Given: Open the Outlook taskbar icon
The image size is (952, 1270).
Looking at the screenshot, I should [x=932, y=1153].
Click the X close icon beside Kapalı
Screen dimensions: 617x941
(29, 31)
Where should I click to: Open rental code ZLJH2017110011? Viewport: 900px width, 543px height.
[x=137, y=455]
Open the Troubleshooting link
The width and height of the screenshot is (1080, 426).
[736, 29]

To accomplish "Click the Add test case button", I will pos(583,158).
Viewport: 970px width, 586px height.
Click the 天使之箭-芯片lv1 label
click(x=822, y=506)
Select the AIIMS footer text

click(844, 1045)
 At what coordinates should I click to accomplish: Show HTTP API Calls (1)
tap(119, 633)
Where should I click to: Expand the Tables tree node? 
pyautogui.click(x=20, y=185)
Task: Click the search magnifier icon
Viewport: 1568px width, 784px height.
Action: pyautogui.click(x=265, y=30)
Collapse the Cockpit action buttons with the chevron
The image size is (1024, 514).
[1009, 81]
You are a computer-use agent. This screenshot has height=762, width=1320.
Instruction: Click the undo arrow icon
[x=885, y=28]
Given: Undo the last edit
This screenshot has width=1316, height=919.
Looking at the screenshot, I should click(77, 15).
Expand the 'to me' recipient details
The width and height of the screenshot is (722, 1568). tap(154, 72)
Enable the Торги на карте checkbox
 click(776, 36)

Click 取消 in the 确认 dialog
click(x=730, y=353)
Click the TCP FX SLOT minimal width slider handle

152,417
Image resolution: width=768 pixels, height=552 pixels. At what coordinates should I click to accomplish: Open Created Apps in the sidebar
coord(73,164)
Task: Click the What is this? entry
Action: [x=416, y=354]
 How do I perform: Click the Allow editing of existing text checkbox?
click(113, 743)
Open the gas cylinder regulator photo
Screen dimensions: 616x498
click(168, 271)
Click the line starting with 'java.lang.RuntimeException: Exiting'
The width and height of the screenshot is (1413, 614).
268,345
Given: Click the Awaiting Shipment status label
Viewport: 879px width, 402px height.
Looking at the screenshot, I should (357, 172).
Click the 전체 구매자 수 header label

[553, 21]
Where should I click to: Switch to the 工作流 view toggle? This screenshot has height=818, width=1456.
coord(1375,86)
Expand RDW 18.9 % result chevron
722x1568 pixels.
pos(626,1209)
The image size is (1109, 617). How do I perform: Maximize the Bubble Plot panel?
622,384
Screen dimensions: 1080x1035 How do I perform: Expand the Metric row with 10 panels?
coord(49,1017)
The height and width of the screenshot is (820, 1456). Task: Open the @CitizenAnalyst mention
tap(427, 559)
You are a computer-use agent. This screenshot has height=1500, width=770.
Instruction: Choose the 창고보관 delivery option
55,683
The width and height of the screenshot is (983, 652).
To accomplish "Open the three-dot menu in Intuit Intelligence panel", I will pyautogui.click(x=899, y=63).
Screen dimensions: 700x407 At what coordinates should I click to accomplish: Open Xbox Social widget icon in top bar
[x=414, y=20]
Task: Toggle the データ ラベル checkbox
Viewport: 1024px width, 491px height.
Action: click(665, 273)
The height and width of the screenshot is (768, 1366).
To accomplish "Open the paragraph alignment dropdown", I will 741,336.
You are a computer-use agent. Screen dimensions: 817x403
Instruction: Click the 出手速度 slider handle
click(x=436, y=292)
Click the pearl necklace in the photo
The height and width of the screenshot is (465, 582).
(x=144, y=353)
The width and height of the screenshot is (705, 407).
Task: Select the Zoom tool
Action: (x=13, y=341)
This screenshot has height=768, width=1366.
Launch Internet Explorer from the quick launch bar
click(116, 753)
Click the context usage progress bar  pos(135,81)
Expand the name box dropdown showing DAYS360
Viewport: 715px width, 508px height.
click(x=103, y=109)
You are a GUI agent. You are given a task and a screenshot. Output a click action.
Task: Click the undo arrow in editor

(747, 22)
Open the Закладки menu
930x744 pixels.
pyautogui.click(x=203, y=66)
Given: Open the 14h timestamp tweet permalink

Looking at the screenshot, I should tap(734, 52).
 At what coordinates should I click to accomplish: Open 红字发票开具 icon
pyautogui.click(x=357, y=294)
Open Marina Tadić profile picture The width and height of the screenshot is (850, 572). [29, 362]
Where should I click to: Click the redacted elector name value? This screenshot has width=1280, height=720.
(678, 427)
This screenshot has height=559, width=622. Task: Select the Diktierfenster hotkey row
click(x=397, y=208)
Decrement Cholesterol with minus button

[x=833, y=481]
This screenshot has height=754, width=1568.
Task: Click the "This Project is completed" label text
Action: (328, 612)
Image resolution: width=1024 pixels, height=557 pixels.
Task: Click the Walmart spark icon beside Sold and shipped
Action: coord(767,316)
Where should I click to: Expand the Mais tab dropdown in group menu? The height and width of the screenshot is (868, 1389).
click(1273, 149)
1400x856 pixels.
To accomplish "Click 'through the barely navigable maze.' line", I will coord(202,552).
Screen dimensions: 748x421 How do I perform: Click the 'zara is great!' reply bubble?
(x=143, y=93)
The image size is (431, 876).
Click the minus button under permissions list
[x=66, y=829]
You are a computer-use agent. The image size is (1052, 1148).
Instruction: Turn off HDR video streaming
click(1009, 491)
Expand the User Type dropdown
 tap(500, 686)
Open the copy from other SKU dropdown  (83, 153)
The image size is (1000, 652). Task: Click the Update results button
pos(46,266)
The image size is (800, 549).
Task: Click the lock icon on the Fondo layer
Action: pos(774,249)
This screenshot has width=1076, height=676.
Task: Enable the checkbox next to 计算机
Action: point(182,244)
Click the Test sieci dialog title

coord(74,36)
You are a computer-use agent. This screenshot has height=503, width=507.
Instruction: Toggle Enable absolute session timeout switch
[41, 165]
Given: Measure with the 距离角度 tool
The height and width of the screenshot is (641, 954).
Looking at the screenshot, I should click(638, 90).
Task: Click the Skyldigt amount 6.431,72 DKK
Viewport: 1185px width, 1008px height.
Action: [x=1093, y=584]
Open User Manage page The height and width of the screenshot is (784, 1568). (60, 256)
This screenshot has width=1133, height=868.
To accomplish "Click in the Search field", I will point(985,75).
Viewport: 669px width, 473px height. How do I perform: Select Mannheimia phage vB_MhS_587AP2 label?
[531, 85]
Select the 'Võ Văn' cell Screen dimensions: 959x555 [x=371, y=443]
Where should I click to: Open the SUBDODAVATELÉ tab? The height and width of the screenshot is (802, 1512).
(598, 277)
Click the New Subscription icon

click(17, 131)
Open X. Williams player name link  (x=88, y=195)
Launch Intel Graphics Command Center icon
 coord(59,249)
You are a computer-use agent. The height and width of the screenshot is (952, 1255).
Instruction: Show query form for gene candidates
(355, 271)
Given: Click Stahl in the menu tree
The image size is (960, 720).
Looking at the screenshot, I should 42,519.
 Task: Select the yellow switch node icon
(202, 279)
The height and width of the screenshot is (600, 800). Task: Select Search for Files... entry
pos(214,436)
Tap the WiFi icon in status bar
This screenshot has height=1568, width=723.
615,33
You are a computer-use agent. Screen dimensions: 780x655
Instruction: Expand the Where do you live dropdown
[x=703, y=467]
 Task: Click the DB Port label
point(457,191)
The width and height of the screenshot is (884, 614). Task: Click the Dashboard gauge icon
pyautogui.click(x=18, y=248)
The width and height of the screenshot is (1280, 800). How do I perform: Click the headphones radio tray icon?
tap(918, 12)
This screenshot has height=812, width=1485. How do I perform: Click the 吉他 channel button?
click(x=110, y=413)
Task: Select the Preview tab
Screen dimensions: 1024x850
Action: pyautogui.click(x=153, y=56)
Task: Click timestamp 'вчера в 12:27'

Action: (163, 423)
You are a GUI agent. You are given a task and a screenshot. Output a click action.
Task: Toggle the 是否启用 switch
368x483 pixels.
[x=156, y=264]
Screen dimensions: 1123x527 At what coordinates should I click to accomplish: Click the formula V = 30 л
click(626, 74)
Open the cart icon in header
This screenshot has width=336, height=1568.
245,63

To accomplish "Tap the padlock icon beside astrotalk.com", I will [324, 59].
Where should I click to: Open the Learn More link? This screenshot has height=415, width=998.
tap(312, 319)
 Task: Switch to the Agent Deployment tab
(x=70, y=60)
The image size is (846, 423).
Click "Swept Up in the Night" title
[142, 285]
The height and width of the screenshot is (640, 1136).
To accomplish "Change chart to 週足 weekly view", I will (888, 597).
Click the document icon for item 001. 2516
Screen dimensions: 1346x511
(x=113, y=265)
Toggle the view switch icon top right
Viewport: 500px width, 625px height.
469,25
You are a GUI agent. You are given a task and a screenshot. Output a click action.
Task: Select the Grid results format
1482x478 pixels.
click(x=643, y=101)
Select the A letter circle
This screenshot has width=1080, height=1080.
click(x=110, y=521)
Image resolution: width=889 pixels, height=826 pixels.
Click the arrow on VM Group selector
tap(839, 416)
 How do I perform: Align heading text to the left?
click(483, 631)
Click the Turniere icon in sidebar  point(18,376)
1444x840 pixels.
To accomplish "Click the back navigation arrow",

== == ==

> _What is needed_
If a line in the records above has the word "computer", copy it.

> _Exercise solution_
You are a computer-use agent. This screenshot has height=762, width=1320.
You are a computer-use agent. This screenshot has height=1500, width=770.
You are a computer-use agent. Screen dimensions: 817x403
You are a computer-use agent. The image size is (1052, 1148).
You are a computer-use agent. This screenshot has height=503, width=507.
You are a computer-use agent. The height and width of the screenshot is (952, 1255).
You are a computer-use agent. Screen dimensions: 780x655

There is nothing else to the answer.